Lucia e Liberato; il visto di quest’ultimo, nelle sequenze animate, è sempre coperto da capelli o cappucci.

Questi particolari sviluppi, affidati alle sequenze animate, frugano nella vita di Liberato senz’altro con tutte le licenze del caso, ma anche con evidente sincerità, e sono accostabili per taglio e vocazione a opere come The Get Down e Elvis, entrambe di Baz Luhrmann, soprattutto per la comune scelta di raccontare l’ascesa di artisti attraverso la lente della narrativa di supereroi e, per estensione, del folclore: non è un caso che la prima maschera a comparire nel film sia quella di Pulcinella.

I riferimenti ancestrali si mescolano ad altri decisamente più contemporanei (i poster di Pino Daniele, le maschere dei Daft Punk, i manga), e assieme agli inserti puramente documentaristici condotti dalle stesse persone che, da anni, portano avanti il progetto Liberato, contribuiscono a tratteggiare non tanto - o non solo - i confini culturali di un artista apertamente sfuggente, ma semmai a esplorare il contesto dal quale questi è emerso, e che continua a fare capolino nelle sue opere.

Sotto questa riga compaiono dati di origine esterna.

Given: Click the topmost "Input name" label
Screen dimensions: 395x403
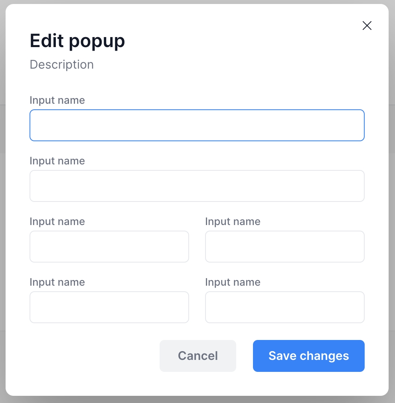Looking at the screenshot, I should [x=57, y=100].
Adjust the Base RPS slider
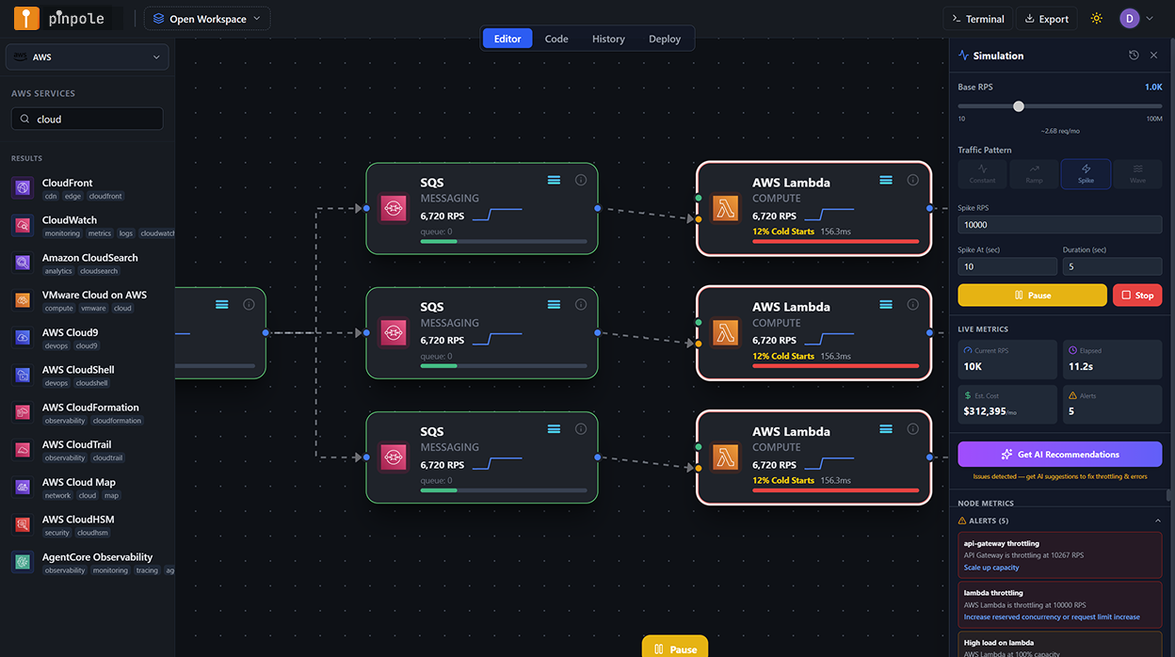The height and width of the screenshot is (657, 1175). point(1018,106)
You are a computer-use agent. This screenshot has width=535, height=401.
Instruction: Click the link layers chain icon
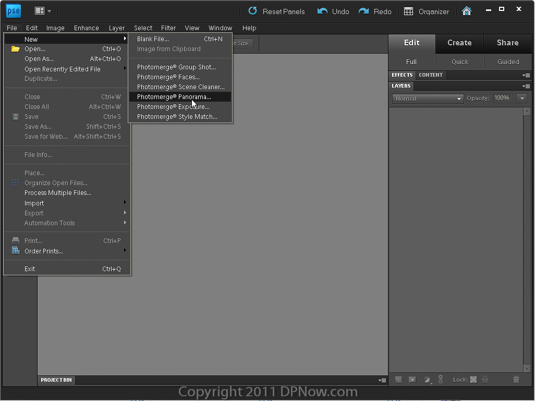point(440,380)

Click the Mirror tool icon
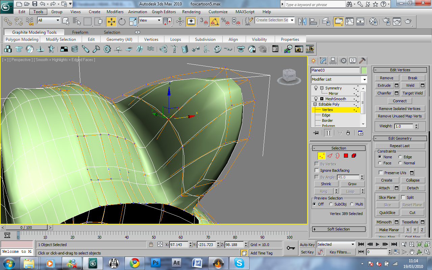pos(302,22)
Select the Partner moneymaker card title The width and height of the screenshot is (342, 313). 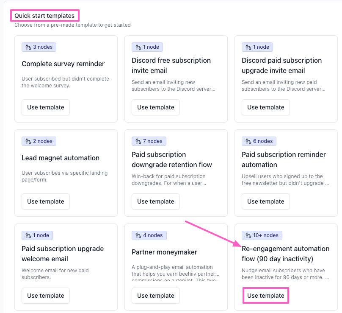(x=164, y=252)
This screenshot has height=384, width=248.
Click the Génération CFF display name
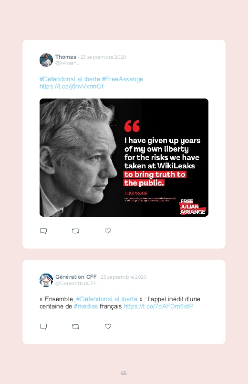point(76,277)

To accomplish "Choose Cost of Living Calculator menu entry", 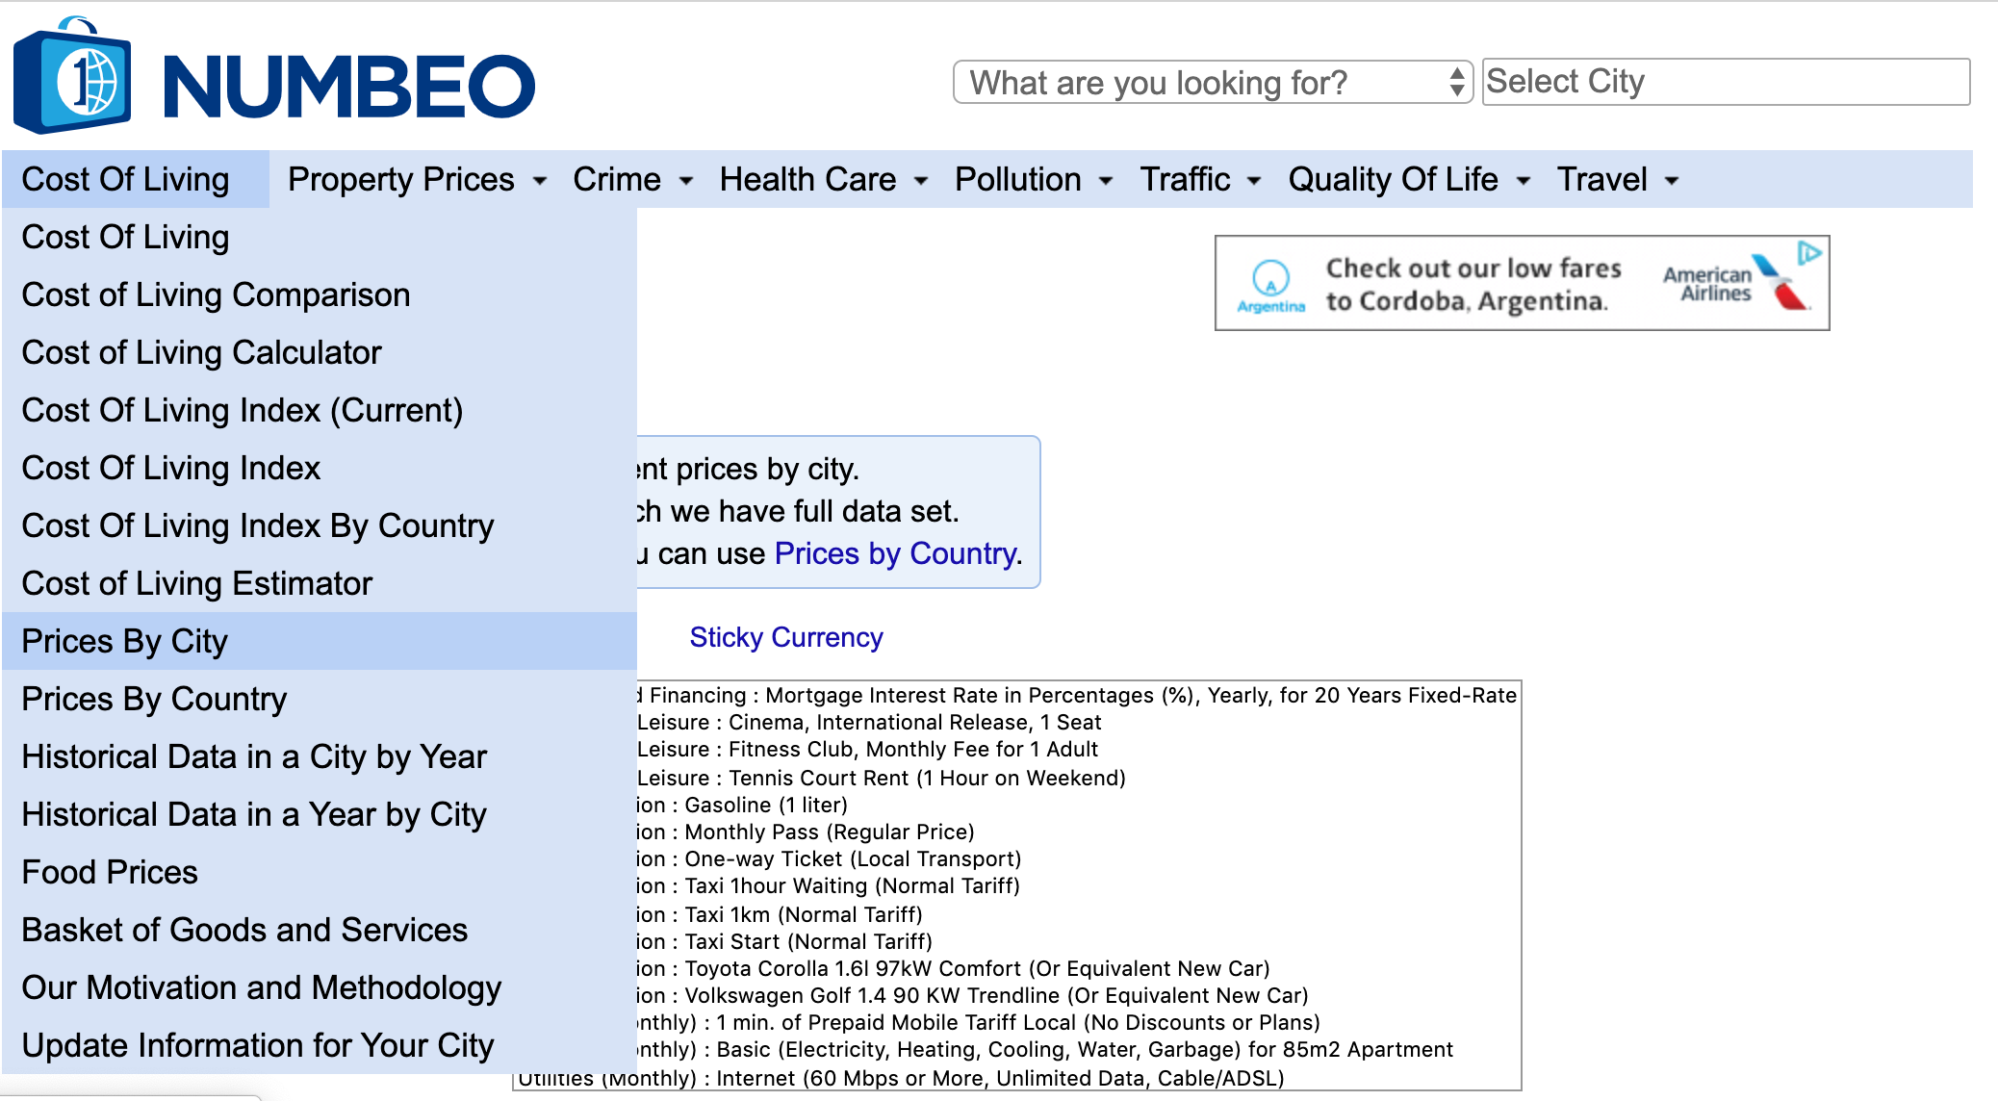I will click(201, 352).
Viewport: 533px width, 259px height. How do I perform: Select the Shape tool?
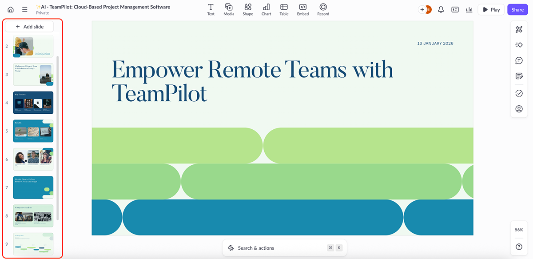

Le sequenze dal vivo vantano scelte di fotografia davvero interessanti.

Sì, perché Il segreto di Liberato è inevitabilmente un racconto su Napoli. Anzi, si potrebbe addirittura sostenere che il segreto stesso di Liberato sia Napoli, con tutte le sue idiosincrasie, i problemi legati alla gentrificazione, la non sempre facile coesistenza tra passato e presente, tra arrendevolezza e voglia di agire; tra bene e male, per essere tranchant. E questo dal film guidato da lettieri, pure al netto di qualche indecisione qua e là, emerge eccome.

Il segreto di Liberato è disponibile al cinema.

OK, visto il taglio e l’argomento era inevitabile, però… fa comunque bene al cuore vedere un film del genere realizzato in Italia sia per quanto riguarda la qualità delle sequenze animate, che nonostante un dinamismo non sempre fluidissimo sfoggiano un lavoro sui colori e un character design davvero buono; sia per il trattamento pop imposto a una narrazione capace di passare con scioltezza tra passato e presente, tra (semi)fiction e documentario senza sembrare artificiosa o, peggio, irrisolta. Merito senz’altro anche del montaggio, sì, ma soprattutto di una visione d’insieme invidiabile capace di fondere le diverse anime del film e del personaggio che racconta.